== Exercise aim ==
Could you output, word for word, only the lines from the line with "Given: Select the" to the end of the entries, including both ends? Omit the pictures.

*** Begin section ***

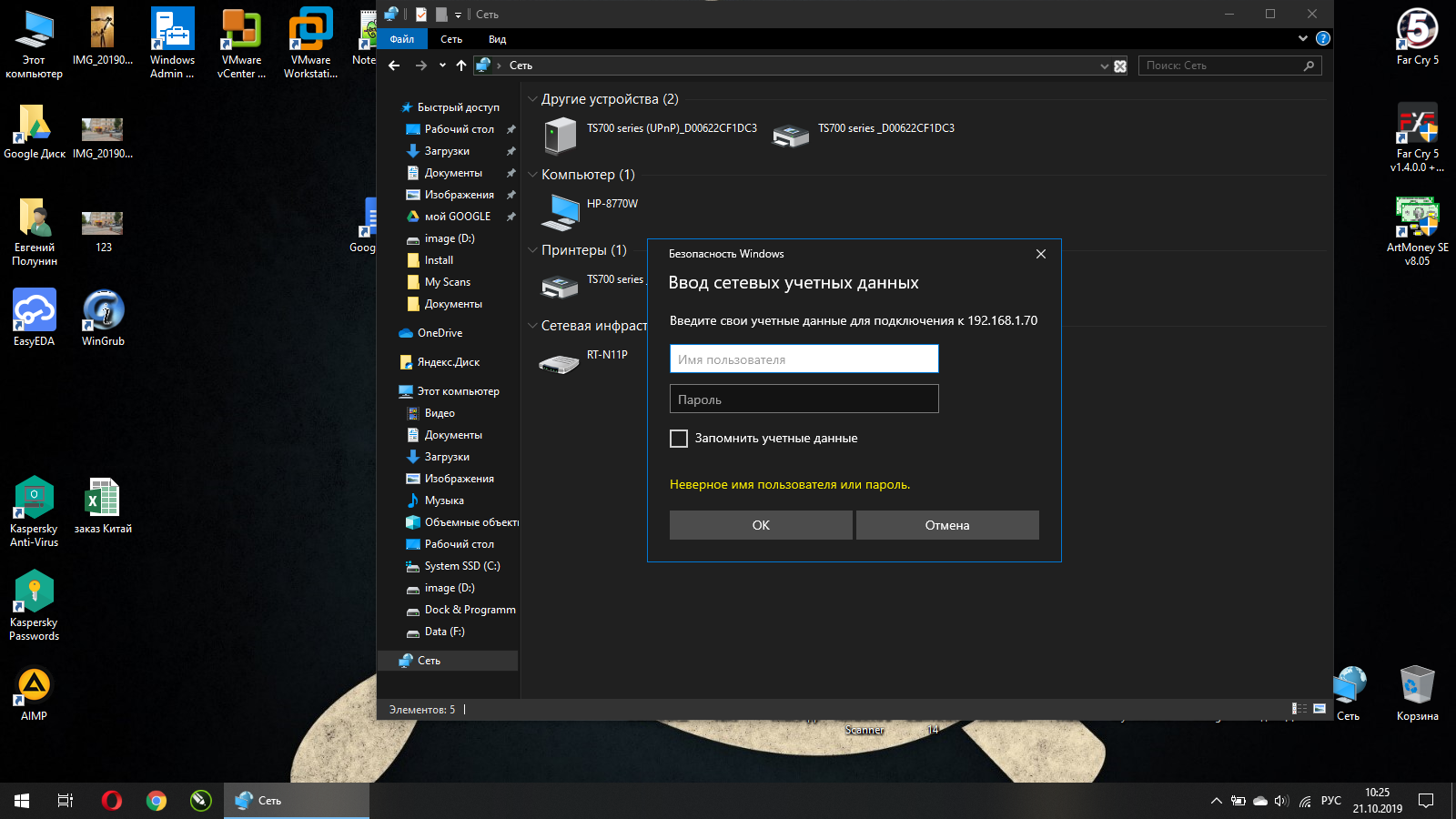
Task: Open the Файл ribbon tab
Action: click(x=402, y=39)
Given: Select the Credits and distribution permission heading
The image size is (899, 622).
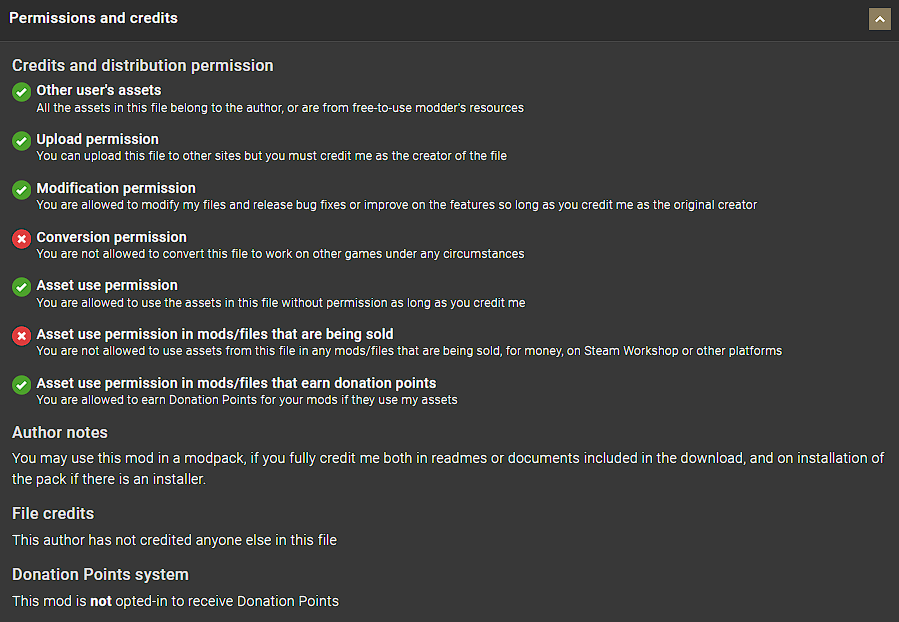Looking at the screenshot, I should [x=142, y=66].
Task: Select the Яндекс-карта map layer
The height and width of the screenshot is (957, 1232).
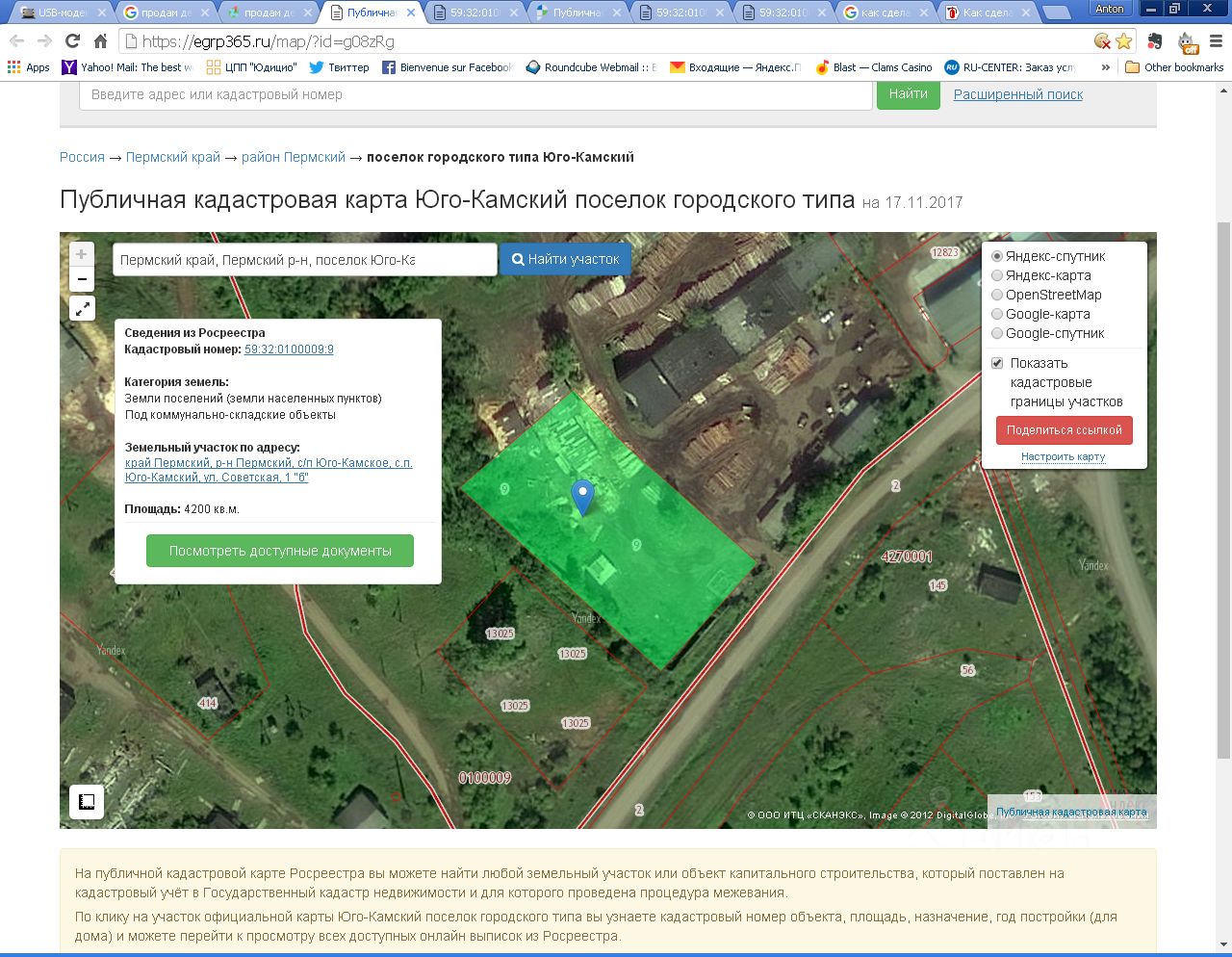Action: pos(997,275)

*** End section ***

== Expected answer ==
Given: Select the Credits and distribution permission heading
The image size is (899, 622).
Looking at the screenshot, I should [x=142, y=66].
Task: Select the Яндекс-карта map layer
The height and width of the screenshot is (957, 1232).
Action: pos(997,275)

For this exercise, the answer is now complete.